Ralph Lemon

Ralph Lemon

Fellow: Awarded 2009
Field of Study: Choreography

Competition: US & Canada

Ralph Lemon, an artist who defies categorization, is Artistic Director of Cross Performance, a company dedicated to the creation of cross-cultural and cross-disciplinary performance and presentation. Mr. Lemon’s projects expand the definition of choreography by crossing and stretching the boundaries between Western, postmodern dance and other art forms and cultures. For each project, he builds a team of collaborating artists—from diverse cultural backgrounds, countries, and artistic disciplines—who bring their own history and aesthetic voice to the work. Projects develop organically, over a period of years, with frequent public sharings of work-in-progress, and the culminating artworks derive from the artistic, cultural, historic, and emotional material uncovered in this rigorous creative research process.

From 2005 to 2008, Ralph Lemon was primarily engaged in The Walter Project, a series of works in various art forms developed in collaboration with Walter Carter, an African American centenarian who has lived his entire life in Bentonia, Mississippi. Their collaboration was the basis for the mixed-media installation (the efflorescence of) Walter, seen at the Walker Art Center (Minneapolis), The Kitchen (New York City), and the Contemporary Art Center (New Orleans). The eventual inclusion of other Bentonia residents in The Walter Project, as well as Mr. Lemon’s current multimedia project How Can You Stay in the House All Day and Not Go Anywhere? has led to creation of The Mississippi Institute, a formal structure through which local residents can participate in the development and production of artistic works by Mr.

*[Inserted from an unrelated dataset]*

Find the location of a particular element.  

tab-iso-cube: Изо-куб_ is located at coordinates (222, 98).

Lemon and other professional contemporary artists.

In 2005, Mr. Lemon concluded The Geography Trilogy, a decade-long international research and performance project that spanned three continents as it explored race, history, and memory. The project featured three evening-length dance/theater performances: Geography (1997); Tree (2000); and Come Home Charley Patton (2004); two Internet art projects; the publication of two books by Wesleyan University Press; and several gallery exhibitions. Other recent projects include the three-DVD set of The Geography Trilogy; Konbit, a video collage about Miami’s Haitian community; Three, a dance/film created with choreographer Bebe Miller and filmmaker Isaac Julien; and Persephone, a book with Philip Trager’s photographs of Mr. Lemon’s choreographic work, with text by Lemon and Andrew Szegedy-Maszak, and poems by Rita Dove and Eavan Boland.

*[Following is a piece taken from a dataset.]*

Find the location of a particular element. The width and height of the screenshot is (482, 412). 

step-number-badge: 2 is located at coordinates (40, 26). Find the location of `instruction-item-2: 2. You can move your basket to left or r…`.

Ralph Lemon was one of fifty artists to receive the inaugural United States Artists Fellowship in 2006. He has received two "Bessie" (NY Dance and Performance) Awards, one in 2005 in recognition of The Geography Trilogy; a 2004 NYFA Award for Choreography; and a 2004 Fellowship with the Bellagio Study and Conference Center. In 1999, he was honored with the CalArts Alpert Award in the Arts, and was invited to participate in the National Theatre Artist Residency Program, administered by Theatre Communications Group and funded by The Pew Charitable Trusts. Among his many teaching positions, Lemon has been artist-in-residence at Temple University in Philadelphia (2005-06); George A. Miller Endowment Visiting Artist at the Krannert Center (2004); and a Fellow of the Humanities Council and Program in Theater and Dance at Princeton University (2002). From 1996 to 2000, he was Associate Artist at Yale Repertory Theatre. In the fall 2009, Mr. Lemon will be a guest artist at Stanford University through the Institute for Diversity in the Arts, the Drama/Dance Department, and the inaugural year of the Arts Intensive Program.